PASSAGE FOR REVIEW:

≡ Menu

Some Links

North Carolina’s governor declares a state of emergency over the legislature’s veto-proof approval of a school-choice bill. (DBx: Wow. Just wow.)

My intrepid Mercatus Center colleague, Veronique de Rugy, isn’t impressed with Biden’s proposed debt-ceiling deal.

Here’s Robert Wright on the debt ceiling and Section 4 of the 14th Amendment.

The Wall Street Journal‘s Editorial Board decries today’s budgetary shenanigans. A slice:

At issue are accounting tricks that Congress has used in recent years to hide the size of their blowouts. Most federal spending is “mandatory”—dictated by prior law, automatic, and dedicated to long-term programs like Social Security, Medicare and Medicaid. Congress separately each year sets discretionary spending levels—appropriations bills that set priorities for everything from the Pentagon to education to housing assistance.

In the wake of the Covid spending excess, Democrats (aided by some Republicans) sought to disguise their spending by categorizing some of their discretionary outlays as “mandatory” or “emergency” funding. These dollars go to the same accounts and fund the same projects as any other discretionary spending, but because of their categorization they aren’t counted in the discretionary category.

John Stossel points out the hypocrisy of Ron DeSantis.

Stephanie Slade is rightly critical of national conservatives. A slice:

But the invocation of “right-liberalism” is ironic as well as facile, because the post-liberals who disparage it are unapologetic proponents of actual left-wing policies, such as tariffs, industrial subsidies, and aggressive antitrust action, even against companies that don’t meet the traditional definition of monopolies. It would be no exaggeration to designate this cohort right-progressives. And just about the only thing that makes them right is that they hope to use their power, once attained, to enforce aspects of traditional religious morality rather than left-wing identity politics.

Johan Norberg tells us of the great 18th-century Swedish classical liberal Anders Chydenius.

George Will writes with his trademark wisdom about abortion. A slice:

The loudest voices on both sides have been loud throughout the five decades when voters’ voices did not matter because the judiciary rather than legislatures made abortion policy. But the loudest voices have never been the most numerous. An ambivalent majority is permanently troubled by the irresolvable tension between a woman’s claim of personal autonomy and the inviolability of personhood.

A life that is human begins at conception. This is a tenet not of abstruse theology but of elementary biology. This life, with a distinctive genetic imprint, will reach adulthood, absent a natural mishap or a deliberate intervention to end it. The vexing question is: When, if ever, should personhood be ascribed to that life, with legal protections enveloping it, regardless of the woman’s preference?

Why do people take politicians seriously?

Dr. Eli David tweets: (HT Jay Bhattacharya)

Remember when they tried to defeat a respiratory virus by sending multiple policemen armed with guns and rifles to arrest someone violating the lockdown by sitting on the beach alone?

EXERCISE DATA:
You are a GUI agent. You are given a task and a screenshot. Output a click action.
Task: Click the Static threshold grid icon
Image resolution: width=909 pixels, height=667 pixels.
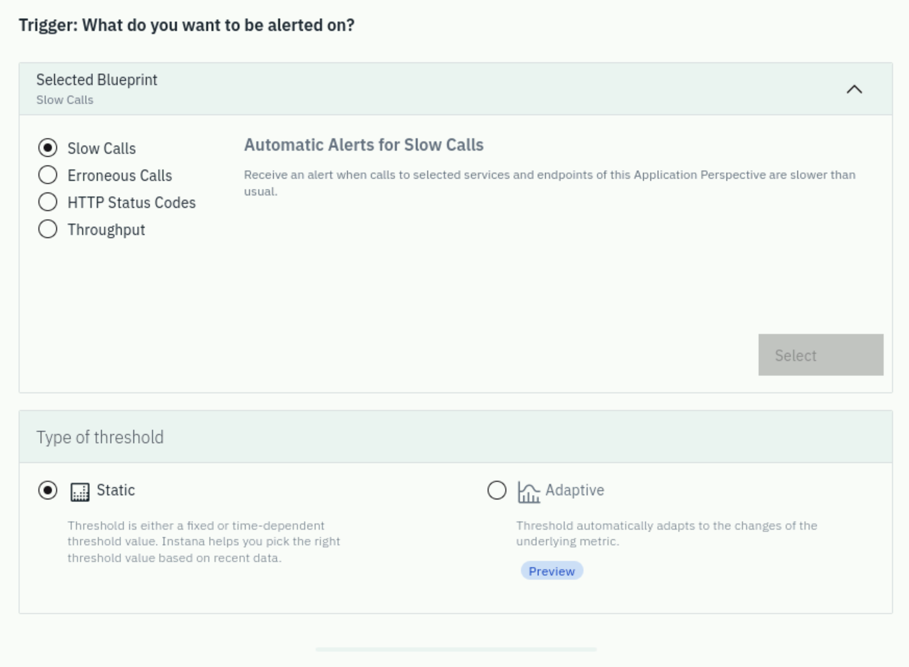[80, 492]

ACTION ITEM:
In the links post, which 18th-century Swedish classical liberal does Johan Norberg write about?

RESPONSE:
Anders Chydenius